4	FSP_IBUF_TREE_ROOT_PAGE_NO	Insert buffer B-tree root page in system tablespace.
5	FSP_TRX_SYS_PAGE_NO	Transaction system header in system tablespace.
6	FSP_FIRST_RSEG_PAGE_NO	First rollback segment page, in system tablespace.
7	FSP_DICT_HDR_PAGE_NO	Data dictionary header page in system tablespace.

As can be noted from above, the first 3 pages will be there in any tablespace. But the last 5 pages are reserved only in the case of system tablespace. In the case of other tablespaces only 3 pages are reserved.

When the option innodb_file_per_table is enabled, then for each table a separate tablespace with one data file would be created. The source code comment in the function dict_build_table_def_step() states the following:

                /* We create a new single-table tablespace for the table. 
                We initially let it be 4 pages: 
                - page 0 is the fsp header and an extent descriptor page, 
                - page 1 is an ibuf bitmap page, 
                - page 2 is the first inode page, 
                - page 3 will contain the root of the clustered index of the 
                table we create here. */

File Segments

A tablespace can contain many file segments. File segments (or just segments) is a logical entity. Each segment has a segment header (fseg_header_t), which points to the inode (fseg_inode_t) describing the file segment. The file segment header contains the following information:

The space to which the inode belongs
The page_no of the inode
The byte offset of the inode
The length of the file segment header (in bytes).

Note: It would have been really more readable (at source code level) if fseg_header_t and fseg_inode_t had proper C-style structures defined for them.

The fseg_inode_t object contains the following information:

The segment id to which it belongs.
List of full extents.
List of free extents of this segment.
List of partially full/free extents
Array of individual pages belonging to this segment. The size of this array is half an extent.

When a segment wants to grow, it will get free extents or pages from the tablespace to which it belongs.

Table

In InnoDB, when a table is created, a clustered index (B-tree) is created internally. This B-tree contains two file segments, one for the non-leaf pages and the other for the leaf pages. From the source code documentation:

“In the root node of a B-tree there are two file segment headers. The leaf pages of a tree are allocated from one file segment, to make them consecutive on disk if possible. From the other file segment we allocate pages for the non-leaf levels of the tree.”

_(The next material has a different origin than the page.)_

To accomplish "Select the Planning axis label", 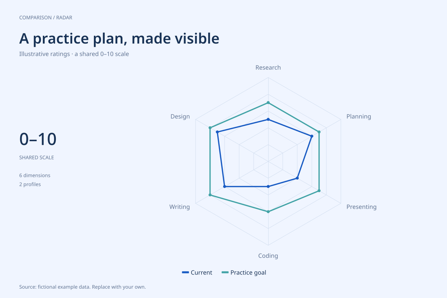I will pos(359,117).
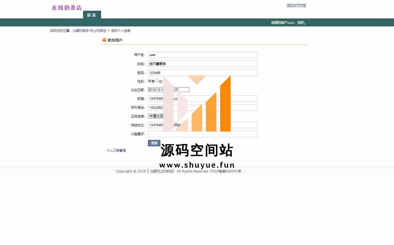Open the 区域选择 region dropdown
This screenshot has width=394, height=245.
click(x=156, y=116)
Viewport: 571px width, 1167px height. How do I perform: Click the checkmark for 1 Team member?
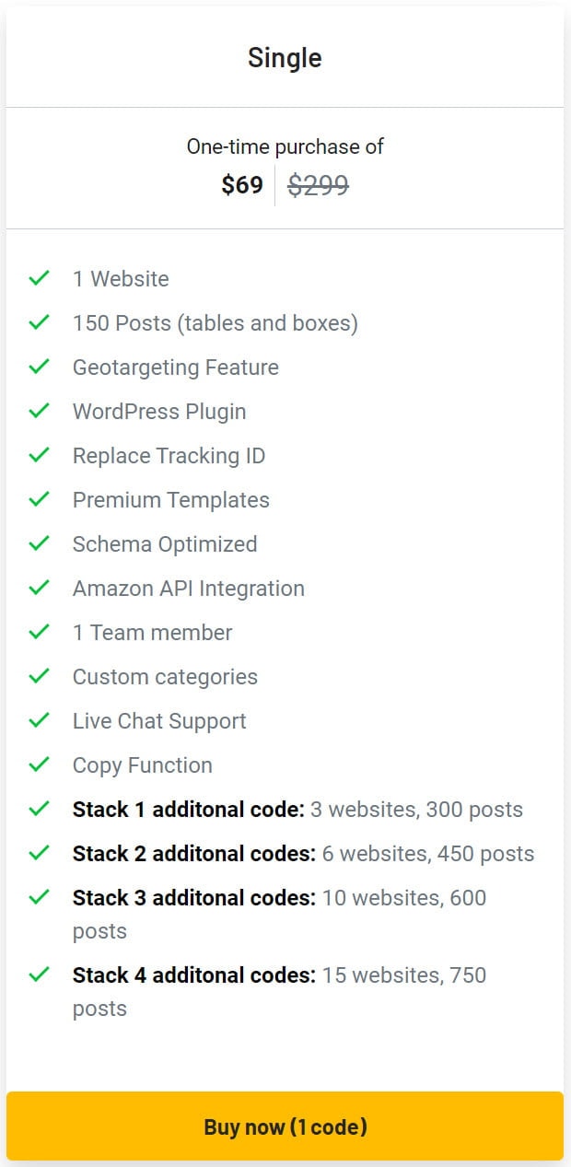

For a given table, the root page of a B-tree will be obtained from the data dictionary. So in InnoDB, each table exists within a tablespace, and contains one B-tree (the clustered index), which contains 2 file segments. Each file segment can contain many extents, and each extent contains 1MB of consecutive pages.

Conclusion

This article discussed the details about the data organization within InnoDB. We first looked at the files created by InnoDB, and then discussed about the various logical entities like tablespaces, pages, page types, extents, segments and tables. We also looked at the relationship between each one of them.